Amo-te na rua um minuto apenas
amo o que paira
amo o que deixas
dançar na rua um minuto apenas.

Amo-te na rua de imaginar somente
roupa despida
vagarosamente
no meu poema de imaginar somente."


by Leite de Vasconcelos

* dos meus preferidos..

março 09, 2004

- o amor encontrou-te -

Quando as lágrimas
são as únicas que ocorrem
quando tu chamas..
estás completamente sozinho
e a saudade encontra-te
esmirrado por dentro..

.. e é aí que apetece ser outra pessoa.

.. Uma qualquer transeunte
que se cruzasse contigo
e seguisse..

Seguisse, como se não te reconhecesse..

Mediocrizada, por não te ter conhecido
despreocupada, por não te ter encontrado.
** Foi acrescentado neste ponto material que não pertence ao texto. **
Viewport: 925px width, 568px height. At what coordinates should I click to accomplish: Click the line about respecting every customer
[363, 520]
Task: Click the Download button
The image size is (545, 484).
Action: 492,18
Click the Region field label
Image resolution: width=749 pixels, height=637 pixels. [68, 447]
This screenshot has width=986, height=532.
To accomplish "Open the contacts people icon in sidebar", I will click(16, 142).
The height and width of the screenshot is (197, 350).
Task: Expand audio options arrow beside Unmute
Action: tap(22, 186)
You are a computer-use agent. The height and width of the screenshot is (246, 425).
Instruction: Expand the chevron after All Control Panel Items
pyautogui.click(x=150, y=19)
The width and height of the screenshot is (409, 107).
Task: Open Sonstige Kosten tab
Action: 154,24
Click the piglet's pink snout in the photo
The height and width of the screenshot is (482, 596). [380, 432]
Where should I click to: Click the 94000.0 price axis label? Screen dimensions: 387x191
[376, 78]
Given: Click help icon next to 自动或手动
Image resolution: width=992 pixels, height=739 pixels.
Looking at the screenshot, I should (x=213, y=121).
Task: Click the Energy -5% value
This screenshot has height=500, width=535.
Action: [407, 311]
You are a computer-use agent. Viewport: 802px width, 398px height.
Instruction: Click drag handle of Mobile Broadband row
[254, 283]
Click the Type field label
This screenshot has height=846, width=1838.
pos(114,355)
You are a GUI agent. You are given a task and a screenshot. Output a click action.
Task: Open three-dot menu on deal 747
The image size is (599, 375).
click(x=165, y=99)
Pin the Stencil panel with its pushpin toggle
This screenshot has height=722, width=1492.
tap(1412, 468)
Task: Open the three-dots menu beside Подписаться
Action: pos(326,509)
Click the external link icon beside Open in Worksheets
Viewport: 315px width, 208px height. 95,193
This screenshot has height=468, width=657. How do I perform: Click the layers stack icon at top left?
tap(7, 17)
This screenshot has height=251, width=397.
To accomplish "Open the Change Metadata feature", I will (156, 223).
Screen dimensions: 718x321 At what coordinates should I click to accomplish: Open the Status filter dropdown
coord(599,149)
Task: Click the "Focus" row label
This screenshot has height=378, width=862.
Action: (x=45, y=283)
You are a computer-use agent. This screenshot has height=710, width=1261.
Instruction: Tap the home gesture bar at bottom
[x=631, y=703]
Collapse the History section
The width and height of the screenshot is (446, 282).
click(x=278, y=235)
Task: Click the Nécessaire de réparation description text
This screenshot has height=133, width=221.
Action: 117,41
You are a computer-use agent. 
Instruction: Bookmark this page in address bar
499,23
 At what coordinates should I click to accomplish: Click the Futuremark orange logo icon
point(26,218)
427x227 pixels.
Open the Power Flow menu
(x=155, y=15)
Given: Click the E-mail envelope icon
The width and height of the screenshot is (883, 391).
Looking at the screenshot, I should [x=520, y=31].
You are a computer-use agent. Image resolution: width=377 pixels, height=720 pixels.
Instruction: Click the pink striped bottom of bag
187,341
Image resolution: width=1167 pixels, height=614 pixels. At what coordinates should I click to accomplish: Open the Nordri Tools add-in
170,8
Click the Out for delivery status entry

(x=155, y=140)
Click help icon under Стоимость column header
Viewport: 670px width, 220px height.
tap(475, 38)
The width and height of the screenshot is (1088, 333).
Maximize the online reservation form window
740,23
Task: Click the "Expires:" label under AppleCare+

Uma qualquer igual que passasse..
Sem saber o amor, por quem havia passado.

março 08, 2004

(1+1)

A ilha que se afasta..
num mar de sal que seca ..
desidrata.

Escrevo as mensagens do que tenho para te dizer,
que fecho em garrafas
e atiro ao mar.

São tantas as coisas que me apetece dizer-te
que se atropelam umas às outras
e na hora de contar
olhar para ti faz-me esquecer..

se o mar escoasse por um momento
e a contracção do solo encurtasse a distância
eu poderia confortar-te..

março 05, 2004


Woman in the Sun by Edward Hopper

março 04, 2004

- neste tempo distante -

Passo pelo tempo
com os sentidos, a Razão..
Tudo em turbilhão.

Desenho esquadrias
invento melodias..

Num tempo..
que parece não andar.

Vou e venho
como papoila, em campo de trigo
que sonha seguir o vento
e presa está, no lugar.

Definha com o tempo que passa
e pede ao tempo para esperar..

(quer descobrir um abrigo)

E na pressa de alcançar
cedo, deseja ver erguido..
para então avançar.

(desconhece em que sentido)

Neste tempo distante..
É a vida que encontra o caminho.



Birth by Jackson Pollock, circa 1941

março 03, 2004

- a cor dos dias de sol -

De manhã, despedes-te de mim
para mais um dia
em corpos separados.

Com um beijo imaginado
desfazes-te num pó fino, cintilante
que se espalha pela casa
deixando o teu perfume..

nos livros, entre as rimas do poeta
na brisa fresca, que entra pela janela

e o brilho, na cor dos dias de sol
e dos campos de primavera.

Respiro-te na calmaria do campo aberto..

Absorvo-te do calor dos raios de luz
que me aquecem a pele fria..

Envolvo-me contigo
na dança de vida
que floresce, exuberante
quando o sol acorda para o dia..

março 01, 2004


Moonrise on an Empty Shore by Casper David Friedrich
- desejo de lealdade -

"..mantinham um pacto de lealdade
de que nunca tinham falado
não que quisessem desafiar um mundo de adultos
onde não cabiam
mas porque sentiam que entre eles havia uma força natural e bruta
algo como entre a Lua e as Marés
sentimento estranho e presente de que se tinham conhecido
há muito tempo atrás
era esse o seu segredo
o desejo de se irem revelando um ao outro
06. [HM] .. "

in Alentejo Ilustrado – suplemento integrante do
Diário do Alentejo n.º 1140 (II série) de 27 de Fevereiro de 2004.